Records excerpted from a collection:
###

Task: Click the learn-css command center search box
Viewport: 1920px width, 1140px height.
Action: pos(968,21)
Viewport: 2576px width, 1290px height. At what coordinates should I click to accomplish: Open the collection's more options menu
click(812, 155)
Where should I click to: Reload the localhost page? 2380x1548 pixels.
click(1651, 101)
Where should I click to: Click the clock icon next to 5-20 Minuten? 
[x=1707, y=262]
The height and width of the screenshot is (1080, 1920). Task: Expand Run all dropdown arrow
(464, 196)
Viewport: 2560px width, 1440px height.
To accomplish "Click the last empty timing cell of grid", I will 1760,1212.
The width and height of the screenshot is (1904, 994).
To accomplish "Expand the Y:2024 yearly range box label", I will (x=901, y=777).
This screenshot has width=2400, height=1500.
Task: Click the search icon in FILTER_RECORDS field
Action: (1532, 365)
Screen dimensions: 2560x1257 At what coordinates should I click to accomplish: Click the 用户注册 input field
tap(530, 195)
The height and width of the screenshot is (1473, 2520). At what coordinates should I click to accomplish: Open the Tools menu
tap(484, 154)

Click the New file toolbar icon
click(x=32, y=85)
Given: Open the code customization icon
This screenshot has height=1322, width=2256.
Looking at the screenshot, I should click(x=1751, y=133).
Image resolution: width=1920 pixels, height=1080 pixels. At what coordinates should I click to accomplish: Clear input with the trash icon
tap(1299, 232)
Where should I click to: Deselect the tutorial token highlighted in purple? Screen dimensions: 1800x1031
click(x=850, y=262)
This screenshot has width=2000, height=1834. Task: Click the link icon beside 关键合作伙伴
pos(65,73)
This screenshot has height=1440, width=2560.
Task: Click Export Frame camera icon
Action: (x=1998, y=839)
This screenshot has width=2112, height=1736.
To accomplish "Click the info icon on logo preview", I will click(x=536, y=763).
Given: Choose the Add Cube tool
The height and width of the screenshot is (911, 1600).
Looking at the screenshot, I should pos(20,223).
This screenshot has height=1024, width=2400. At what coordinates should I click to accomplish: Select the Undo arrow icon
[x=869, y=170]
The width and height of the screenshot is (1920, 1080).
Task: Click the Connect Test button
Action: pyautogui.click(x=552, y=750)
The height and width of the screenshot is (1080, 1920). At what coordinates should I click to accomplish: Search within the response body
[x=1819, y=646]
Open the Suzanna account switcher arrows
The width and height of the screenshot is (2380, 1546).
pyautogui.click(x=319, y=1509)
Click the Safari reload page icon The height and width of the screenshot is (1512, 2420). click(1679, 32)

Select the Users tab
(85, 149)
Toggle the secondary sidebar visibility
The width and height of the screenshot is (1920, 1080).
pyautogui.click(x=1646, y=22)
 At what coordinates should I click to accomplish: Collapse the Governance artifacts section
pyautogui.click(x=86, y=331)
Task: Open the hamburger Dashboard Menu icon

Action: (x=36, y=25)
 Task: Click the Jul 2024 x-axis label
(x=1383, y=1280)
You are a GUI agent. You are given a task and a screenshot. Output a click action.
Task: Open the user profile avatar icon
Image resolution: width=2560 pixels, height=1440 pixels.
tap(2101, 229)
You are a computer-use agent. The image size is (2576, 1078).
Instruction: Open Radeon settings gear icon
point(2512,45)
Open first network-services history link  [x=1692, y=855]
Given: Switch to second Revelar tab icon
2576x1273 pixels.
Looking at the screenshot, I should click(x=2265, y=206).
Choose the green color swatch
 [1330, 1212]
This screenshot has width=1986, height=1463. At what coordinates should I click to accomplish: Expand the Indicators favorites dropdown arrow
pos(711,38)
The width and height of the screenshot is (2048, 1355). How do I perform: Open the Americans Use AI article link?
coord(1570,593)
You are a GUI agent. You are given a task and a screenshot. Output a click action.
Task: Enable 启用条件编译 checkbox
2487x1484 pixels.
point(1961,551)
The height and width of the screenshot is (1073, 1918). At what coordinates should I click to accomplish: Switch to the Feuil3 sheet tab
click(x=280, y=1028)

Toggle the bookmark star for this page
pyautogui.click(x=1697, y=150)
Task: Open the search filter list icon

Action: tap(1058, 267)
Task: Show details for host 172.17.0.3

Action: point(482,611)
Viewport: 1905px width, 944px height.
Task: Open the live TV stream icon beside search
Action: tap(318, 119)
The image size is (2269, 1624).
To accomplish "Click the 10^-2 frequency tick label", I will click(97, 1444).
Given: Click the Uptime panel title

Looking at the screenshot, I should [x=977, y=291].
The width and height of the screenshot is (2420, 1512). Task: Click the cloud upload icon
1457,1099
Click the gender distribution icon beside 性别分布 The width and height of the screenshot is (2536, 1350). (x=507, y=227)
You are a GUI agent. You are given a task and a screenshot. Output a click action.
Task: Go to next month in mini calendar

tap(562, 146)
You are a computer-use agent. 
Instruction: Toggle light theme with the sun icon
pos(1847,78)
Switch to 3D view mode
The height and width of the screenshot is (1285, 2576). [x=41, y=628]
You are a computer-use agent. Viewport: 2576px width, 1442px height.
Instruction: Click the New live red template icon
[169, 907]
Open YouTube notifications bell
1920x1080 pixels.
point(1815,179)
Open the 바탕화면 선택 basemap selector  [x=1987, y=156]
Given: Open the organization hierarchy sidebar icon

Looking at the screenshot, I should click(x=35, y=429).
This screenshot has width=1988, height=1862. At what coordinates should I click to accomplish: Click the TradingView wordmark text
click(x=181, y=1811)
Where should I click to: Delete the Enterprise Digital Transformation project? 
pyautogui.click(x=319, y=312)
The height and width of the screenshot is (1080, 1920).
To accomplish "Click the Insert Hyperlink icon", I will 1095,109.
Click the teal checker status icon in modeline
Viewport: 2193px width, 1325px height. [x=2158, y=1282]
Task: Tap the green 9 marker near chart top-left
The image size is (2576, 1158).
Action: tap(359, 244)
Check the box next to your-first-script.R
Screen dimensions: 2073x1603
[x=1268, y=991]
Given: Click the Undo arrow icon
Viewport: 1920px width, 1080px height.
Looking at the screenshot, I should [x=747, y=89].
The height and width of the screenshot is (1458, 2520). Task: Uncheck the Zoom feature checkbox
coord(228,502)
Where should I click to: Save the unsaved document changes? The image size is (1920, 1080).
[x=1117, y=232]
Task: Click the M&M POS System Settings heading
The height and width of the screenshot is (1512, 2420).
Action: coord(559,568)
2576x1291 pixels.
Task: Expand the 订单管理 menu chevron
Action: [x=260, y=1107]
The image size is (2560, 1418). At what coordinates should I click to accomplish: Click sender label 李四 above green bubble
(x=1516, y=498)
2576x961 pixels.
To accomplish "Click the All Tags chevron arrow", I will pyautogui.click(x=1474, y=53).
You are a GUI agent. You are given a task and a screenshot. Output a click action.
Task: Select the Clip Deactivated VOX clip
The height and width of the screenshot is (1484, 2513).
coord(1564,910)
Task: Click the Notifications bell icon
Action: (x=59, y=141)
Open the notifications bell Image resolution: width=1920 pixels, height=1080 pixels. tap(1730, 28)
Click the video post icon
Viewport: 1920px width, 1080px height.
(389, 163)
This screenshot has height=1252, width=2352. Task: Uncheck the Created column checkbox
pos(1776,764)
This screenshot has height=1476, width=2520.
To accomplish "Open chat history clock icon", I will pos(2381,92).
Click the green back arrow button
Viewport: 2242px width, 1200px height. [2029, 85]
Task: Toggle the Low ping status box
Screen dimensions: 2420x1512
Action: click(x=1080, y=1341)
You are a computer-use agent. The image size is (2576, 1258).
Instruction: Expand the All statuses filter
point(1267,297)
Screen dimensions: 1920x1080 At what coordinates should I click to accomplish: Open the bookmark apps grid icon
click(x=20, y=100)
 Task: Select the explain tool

###

Prompt: In the data above, copy every line where the string "history" appears.

Completed exercise:
Open first network-services history link  [x=1692, y=855]
To accomplish "Open chat history clock icon", I will pos(2381,92).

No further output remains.